Source records
- - -
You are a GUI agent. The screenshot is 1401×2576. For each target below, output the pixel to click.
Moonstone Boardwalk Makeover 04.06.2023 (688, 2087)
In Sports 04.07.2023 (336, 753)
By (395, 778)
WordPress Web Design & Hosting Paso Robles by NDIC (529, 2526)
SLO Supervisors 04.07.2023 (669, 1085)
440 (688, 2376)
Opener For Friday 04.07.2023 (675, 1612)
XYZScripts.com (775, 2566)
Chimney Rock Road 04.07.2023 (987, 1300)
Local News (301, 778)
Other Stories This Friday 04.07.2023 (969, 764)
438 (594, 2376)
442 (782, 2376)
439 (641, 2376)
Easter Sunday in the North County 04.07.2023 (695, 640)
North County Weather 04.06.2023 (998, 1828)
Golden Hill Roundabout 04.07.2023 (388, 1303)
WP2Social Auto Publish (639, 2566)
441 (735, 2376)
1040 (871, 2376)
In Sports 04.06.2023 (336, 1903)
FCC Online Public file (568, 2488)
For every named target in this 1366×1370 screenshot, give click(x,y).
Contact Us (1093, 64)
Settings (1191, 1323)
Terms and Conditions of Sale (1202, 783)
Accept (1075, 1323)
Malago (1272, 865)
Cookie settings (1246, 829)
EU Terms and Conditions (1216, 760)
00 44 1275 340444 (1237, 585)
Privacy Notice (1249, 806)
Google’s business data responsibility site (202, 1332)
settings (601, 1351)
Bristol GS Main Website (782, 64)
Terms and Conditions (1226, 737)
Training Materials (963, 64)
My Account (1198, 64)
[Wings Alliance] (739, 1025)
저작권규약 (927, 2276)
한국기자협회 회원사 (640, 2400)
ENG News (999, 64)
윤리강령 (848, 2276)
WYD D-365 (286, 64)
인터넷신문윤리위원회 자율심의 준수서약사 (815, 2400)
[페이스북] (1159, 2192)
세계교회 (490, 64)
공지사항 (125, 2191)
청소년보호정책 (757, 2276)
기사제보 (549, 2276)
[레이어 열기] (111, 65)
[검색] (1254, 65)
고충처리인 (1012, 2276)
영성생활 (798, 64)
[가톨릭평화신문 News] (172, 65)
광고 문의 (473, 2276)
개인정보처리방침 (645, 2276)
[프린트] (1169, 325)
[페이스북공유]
- - -
[Description of the task] Collect every line from the records above that contains the word "click".

[Response]
You are a GUI agent. The screenshot is 1401×2576. For each target below, output the pixel to click.
For every named target in this 1366×1370 screenshot, give click(x,y).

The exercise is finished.